I'm not talking about a full natural birth. I'll cover that another day - epidural or no epidural essentially.

This is a basic understanding of is a vaginal birth best for you.

Pros
  • Shorter recovery and hospital stay
  • Avoid having major surgery and its associated risks, such as severe bleeding, scarring, infections, reactions to anesthesia and more longer-lasting pain
  • Less woozy from surgery
  • You'll have earlier contact with baby than a woman who undergone surgery
  • You can breastfeed sooner
  • Vaginal delivery is more likely to squeeze out fluid found in a newborn's lung
  • Hold baby skin to skin as soon as baby is born which creates an immediate bond, regulates you and baby's heartbeats, and helps regulate baby's body temperature.
  • Delayed cord clamping is more normal for a vaginal birth allowing baby to absorb those final stem cells to protect them from disease.
Cons
  • A mom's skin and tissues around the vagina can stretch and tear while the fetus moves through the birth canal.

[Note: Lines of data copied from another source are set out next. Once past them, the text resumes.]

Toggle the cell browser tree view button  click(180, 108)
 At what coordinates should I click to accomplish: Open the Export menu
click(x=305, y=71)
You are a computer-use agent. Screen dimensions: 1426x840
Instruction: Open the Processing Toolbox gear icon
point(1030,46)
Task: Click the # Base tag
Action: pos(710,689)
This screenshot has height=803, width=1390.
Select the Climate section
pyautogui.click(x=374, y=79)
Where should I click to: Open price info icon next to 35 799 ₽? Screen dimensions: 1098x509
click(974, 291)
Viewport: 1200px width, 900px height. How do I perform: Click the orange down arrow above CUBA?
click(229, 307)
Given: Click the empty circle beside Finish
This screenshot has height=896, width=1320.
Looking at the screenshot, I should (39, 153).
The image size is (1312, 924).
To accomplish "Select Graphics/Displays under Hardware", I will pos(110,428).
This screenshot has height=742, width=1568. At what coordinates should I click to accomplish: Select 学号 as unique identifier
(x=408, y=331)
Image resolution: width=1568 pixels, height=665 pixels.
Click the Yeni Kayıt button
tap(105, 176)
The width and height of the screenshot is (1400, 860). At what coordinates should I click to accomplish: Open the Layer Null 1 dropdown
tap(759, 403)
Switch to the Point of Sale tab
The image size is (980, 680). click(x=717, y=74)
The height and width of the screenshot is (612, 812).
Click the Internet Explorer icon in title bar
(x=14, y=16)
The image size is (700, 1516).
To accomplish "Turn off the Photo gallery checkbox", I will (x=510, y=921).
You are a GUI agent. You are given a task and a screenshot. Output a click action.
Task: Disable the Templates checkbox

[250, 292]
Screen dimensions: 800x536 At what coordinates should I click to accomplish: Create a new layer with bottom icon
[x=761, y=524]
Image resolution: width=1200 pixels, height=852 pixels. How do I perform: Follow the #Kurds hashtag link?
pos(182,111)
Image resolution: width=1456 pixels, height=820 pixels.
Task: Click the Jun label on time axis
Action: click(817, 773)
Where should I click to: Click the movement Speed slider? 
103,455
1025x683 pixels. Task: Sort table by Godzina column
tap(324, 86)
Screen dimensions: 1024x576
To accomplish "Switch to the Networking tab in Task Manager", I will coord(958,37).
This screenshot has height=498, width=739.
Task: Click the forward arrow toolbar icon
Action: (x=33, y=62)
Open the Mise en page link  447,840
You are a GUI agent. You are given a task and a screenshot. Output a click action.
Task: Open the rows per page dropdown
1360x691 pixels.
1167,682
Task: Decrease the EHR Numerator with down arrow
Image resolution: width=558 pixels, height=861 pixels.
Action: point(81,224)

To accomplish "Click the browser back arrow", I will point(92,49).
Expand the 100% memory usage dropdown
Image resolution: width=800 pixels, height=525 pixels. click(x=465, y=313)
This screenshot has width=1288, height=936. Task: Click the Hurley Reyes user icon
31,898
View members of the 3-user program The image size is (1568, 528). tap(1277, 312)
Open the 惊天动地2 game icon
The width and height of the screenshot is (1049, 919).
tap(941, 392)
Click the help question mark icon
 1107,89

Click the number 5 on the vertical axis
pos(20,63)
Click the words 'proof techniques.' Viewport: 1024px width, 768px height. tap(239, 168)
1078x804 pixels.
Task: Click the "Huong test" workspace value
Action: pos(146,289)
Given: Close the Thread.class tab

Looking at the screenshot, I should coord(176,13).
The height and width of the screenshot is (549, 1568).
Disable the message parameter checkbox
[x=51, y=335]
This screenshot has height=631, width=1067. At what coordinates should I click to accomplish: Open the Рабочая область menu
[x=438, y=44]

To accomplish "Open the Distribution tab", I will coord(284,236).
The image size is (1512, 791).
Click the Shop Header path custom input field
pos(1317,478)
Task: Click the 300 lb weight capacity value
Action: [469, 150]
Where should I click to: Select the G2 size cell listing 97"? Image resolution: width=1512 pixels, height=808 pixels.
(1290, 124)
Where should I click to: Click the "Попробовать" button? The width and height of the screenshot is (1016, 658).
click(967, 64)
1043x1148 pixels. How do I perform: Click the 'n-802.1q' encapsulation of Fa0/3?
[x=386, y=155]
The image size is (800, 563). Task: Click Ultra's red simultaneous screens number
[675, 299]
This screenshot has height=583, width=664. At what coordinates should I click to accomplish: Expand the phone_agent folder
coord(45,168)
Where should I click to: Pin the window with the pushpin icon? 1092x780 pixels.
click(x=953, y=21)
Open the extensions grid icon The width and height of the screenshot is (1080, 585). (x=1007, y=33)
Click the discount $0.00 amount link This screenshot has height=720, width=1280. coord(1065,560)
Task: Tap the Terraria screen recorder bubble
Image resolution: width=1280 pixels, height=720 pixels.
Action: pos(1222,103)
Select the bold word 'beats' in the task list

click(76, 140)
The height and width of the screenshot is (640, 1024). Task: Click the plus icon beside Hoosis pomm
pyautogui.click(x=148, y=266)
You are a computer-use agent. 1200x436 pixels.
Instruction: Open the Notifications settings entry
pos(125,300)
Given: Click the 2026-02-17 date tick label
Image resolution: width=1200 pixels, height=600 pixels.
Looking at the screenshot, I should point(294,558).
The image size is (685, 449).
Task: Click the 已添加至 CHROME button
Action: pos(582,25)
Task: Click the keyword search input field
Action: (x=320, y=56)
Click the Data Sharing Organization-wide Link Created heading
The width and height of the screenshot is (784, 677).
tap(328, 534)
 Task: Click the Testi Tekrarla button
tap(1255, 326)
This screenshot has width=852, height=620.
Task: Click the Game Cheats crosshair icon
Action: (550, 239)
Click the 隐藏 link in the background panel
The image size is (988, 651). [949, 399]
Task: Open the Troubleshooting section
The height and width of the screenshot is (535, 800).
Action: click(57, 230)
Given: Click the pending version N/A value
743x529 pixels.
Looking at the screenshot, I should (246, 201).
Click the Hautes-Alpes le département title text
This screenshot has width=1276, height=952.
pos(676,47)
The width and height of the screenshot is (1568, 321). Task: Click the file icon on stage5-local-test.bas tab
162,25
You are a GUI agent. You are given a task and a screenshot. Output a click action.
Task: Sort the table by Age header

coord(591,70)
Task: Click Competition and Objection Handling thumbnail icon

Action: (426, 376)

You'll need stitches. It's normal. A total thing. There's a few things to help with pain and discomfort and I'll talk about that in sections to come.
  • Could cause weakness or injury to pelvic muscles that control urine and bowel function. Basically laughing and coughing could cause you to pee.
  • Experience lingering pain in the perineum, the area between vagina and anus. You're going to be soar and sex is going to be delayed until you've healed. Depending on the tear will depend on the recovery.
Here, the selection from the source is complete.